CommonSense Reason Generation

In this repository we are looking at the task of generating reasons explaining why a statement is against common-sense.

I.e. given an input "He eats the submarine." the model should return something along the lines of "Submarines are not edible.".

We follow the challenge given in SemEval 2020 Task C.

Quickly Try Our Repo Out

We have produced a python notebook allowing for a quick look around some main features of this repo at JUSTers/colab_quick_start.ipynb.

Installation

git clone https://github.com/FredericOdermatt/NLP_commonsense

Inside NLP_commonsense install the submodules KaLM (our fork) and fairseq

git submodule update --init

To have clean environments we use conda, install miniconda from the official website

wget https://repo.anaconda.com/miniconda/Miniconda3-latest-Linux-x86_64.sh
chmod +x Miniconda3-latest-Linux-x86_64.sh
./Miniconda3-latest-Linux-x86_64.sh

restart shell to make conda work after conda init

Create an environment for the project

conda create -n nlp_env python=3.7.4
conda activate nlp_env

Install torch 1.4.0

conda install pytorch==1.4.0 torchvision==0.5.0 -c pytorch

Install fairseq which is a submodule of the cloned gitrepo.

pip install -e fairseq

Install other requirements

pip install -r requirements.txt
conda install --file requirements_conda.txt

To download the nltk extensions 'punkt' and 'wordnet' (for MeteorScore) execute the provided script.

chmod +x setup_nltk.sh
./setup_nltk.sh

JUSTers

Training on Google Colab - JUSTers

Google Colab has some GPUs that provide up to either 16 or even 25 Gb of GPU RAM. To train high batch-sizes we provide a python-notebook on google colab.

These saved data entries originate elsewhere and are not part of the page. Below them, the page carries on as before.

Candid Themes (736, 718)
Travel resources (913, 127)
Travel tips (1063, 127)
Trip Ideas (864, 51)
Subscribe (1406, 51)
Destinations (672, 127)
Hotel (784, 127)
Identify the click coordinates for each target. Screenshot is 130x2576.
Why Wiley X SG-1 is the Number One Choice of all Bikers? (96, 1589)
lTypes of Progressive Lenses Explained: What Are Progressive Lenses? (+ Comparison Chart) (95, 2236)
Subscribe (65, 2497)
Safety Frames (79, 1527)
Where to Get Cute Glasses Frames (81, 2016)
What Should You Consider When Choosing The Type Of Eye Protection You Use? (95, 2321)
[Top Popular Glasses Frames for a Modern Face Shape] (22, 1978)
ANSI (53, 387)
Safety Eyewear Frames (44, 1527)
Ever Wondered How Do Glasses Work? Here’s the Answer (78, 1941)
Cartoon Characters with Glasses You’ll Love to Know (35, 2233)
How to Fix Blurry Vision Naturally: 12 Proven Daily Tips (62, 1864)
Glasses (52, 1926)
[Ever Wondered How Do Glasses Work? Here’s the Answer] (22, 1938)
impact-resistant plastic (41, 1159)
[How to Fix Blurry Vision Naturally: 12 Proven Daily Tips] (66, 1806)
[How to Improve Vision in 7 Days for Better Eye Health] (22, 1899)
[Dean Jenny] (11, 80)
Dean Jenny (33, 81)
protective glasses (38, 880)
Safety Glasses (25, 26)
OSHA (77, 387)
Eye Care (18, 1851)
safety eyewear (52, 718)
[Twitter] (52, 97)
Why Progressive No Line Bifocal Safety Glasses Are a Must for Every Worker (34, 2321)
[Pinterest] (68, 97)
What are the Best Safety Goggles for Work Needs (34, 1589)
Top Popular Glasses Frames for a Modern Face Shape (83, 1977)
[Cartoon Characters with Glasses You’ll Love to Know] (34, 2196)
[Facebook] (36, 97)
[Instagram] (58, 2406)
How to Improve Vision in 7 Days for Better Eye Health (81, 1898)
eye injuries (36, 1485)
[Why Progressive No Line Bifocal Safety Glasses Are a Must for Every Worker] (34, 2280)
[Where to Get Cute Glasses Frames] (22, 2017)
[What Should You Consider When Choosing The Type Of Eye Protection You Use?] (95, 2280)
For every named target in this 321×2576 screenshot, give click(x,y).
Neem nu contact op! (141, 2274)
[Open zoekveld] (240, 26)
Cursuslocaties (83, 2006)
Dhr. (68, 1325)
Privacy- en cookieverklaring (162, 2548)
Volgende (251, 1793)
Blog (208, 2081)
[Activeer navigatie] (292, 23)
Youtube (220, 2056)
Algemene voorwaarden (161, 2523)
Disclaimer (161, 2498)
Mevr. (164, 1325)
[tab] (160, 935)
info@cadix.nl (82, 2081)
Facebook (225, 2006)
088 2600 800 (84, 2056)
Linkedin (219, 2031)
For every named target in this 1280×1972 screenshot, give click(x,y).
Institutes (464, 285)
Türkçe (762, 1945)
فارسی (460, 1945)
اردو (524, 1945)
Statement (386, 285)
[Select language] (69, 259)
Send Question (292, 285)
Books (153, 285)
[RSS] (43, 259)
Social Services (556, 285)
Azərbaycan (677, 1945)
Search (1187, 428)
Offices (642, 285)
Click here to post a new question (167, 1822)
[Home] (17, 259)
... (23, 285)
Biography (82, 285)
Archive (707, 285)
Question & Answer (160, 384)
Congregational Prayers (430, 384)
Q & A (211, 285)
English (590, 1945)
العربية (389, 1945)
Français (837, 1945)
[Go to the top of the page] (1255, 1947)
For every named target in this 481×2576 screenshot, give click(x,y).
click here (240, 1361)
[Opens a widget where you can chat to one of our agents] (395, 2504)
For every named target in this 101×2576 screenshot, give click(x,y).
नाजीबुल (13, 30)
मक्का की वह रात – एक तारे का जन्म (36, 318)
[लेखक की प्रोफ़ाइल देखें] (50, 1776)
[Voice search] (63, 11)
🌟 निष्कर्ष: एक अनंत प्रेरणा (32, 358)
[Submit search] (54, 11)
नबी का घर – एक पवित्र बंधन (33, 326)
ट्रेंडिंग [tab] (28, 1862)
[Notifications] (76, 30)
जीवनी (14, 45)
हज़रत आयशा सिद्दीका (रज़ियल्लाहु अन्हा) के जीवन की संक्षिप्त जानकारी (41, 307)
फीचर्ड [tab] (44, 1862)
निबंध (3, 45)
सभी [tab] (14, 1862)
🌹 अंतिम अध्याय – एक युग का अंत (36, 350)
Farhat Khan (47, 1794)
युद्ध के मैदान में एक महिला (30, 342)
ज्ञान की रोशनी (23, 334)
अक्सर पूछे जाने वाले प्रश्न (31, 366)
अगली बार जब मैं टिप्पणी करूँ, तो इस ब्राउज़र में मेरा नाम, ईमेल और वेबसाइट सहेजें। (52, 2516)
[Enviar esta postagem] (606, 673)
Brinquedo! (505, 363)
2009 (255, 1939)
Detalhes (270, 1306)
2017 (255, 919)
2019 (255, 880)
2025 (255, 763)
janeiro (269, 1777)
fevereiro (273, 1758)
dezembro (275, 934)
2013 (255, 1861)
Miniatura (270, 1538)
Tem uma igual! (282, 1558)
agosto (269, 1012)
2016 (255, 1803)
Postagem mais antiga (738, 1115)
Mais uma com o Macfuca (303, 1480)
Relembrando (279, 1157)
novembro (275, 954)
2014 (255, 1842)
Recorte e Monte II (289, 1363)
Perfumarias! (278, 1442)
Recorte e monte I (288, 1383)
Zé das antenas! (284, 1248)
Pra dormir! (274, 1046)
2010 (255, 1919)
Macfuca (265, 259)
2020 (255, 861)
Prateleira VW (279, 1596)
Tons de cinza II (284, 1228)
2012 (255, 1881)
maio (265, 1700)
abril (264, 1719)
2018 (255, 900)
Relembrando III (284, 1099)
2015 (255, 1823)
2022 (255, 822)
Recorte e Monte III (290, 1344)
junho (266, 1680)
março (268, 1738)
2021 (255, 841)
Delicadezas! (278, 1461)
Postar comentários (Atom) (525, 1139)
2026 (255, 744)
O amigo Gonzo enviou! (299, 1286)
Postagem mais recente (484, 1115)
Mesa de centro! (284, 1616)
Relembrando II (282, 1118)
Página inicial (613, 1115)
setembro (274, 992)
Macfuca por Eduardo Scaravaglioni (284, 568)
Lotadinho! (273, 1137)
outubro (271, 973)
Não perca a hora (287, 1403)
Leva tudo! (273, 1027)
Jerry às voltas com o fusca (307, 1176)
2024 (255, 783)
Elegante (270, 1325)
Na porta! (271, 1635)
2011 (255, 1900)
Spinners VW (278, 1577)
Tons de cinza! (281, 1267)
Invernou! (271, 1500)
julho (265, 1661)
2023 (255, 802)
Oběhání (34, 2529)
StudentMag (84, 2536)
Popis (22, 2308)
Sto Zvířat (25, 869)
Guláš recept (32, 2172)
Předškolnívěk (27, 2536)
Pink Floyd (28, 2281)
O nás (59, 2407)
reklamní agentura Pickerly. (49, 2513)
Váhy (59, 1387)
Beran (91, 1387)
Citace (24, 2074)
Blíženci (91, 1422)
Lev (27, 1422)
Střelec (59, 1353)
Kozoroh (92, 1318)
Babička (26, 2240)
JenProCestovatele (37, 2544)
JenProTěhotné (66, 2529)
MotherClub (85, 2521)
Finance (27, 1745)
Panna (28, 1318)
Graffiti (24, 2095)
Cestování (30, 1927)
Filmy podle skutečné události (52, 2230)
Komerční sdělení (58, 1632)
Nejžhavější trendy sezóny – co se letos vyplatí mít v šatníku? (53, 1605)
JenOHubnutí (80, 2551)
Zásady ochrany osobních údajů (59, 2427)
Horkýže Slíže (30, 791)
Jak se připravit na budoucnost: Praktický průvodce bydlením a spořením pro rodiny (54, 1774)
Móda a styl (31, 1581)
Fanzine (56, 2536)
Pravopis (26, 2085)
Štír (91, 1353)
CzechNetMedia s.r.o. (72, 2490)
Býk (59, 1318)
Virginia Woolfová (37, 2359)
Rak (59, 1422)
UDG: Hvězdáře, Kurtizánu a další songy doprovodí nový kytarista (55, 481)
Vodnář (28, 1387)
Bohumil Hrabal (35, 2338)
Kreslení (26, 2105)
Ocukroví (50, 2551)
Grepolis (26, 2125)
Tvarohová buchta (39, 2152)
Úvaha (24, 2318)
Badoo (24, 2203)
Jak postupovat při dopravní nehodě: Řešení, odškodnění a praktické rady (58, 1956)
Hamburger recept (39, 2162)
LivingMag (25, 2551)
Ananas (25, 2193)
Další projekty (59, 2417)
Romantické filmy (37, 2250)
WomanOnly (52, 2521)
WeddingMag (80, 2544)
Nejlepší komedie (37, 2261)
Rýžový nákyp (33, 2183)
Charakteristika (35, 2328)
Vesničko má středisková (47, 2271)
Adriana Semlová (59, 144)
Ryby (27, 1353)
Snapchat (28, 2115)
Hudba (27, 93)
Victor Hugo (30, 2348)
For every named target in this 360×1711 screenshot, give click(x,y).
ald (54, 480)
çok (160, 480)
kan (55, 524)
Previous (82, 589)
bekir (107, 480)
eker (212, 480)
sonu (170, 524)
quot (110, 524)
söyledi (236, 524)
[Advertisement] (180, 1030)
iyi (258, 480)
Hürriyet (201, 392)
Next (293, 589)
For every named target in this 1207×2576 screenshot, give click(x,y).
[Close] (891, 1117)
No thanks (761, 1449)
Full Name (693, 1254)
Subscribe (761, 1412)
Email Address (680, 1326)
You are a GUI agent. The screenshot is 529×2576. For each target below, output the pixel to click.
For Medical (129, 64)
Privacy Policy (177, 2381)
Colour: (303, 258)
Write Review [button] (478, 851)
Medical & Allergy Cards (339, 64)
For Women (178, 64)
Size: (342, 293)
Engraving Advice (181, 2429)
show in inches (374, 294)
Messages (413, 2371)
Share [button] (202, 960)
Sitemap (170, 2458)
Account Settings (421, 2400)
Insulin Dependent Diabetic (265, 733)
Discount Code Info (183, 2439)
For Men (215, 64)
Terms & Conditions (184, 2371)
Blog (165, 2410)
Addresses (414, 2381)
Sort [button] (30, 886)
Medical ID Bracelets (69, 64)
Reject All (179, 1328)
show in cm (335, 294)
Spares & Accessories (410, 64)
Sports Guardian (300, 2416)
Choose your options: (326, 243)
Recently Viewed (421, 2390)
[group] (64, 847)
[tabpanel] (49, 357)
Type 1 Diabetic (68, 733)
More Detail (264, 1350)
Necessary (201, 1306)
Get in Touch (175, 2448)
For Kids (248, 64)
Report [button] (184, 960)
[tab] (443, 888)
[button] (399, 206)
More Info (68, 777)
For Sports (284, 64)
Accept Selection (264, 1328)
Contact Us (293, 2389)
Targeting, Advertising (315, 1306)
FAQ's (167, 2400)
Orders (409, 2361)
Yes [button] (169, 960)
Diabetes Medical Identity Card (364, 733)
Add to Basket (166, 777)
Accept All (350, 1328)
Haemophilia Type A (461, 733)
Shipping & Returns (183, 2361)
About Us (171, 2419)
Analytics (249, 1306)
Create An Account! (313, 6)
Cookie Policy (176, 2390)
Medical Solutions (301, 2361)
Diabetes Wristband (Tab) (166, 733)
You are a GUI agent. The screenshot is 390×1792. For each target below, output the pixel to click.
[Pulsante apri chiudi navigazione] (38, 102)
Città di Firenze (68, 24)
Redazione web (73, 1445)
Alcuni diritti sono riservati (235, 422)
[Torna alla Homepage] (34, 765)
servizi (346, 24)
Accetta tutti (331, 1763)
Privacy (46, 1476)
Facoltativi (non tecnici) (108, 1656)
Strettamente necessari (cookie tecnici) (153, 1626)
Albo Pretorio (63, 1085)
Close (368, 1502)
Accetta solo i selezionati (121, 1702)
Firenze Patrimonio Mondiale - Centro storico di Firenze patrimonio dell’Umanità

Open JUSTers/colab_quick_start.ipynb directly in google colab by clicking on this link. After training on colab you can download the trained model using rsync as described in the notebook.

Training on Leonhard - JUSTers

Before running this script on the GPU, you should execute it on CPU first. This will download all needed pretrained models for the scoring methods. This might take several minutes. This has to be done only once and the GPU can be used afterwards.

The following training script only considers the data without evidence. ./train.sh OUT_DIR_NAME 16 5 5.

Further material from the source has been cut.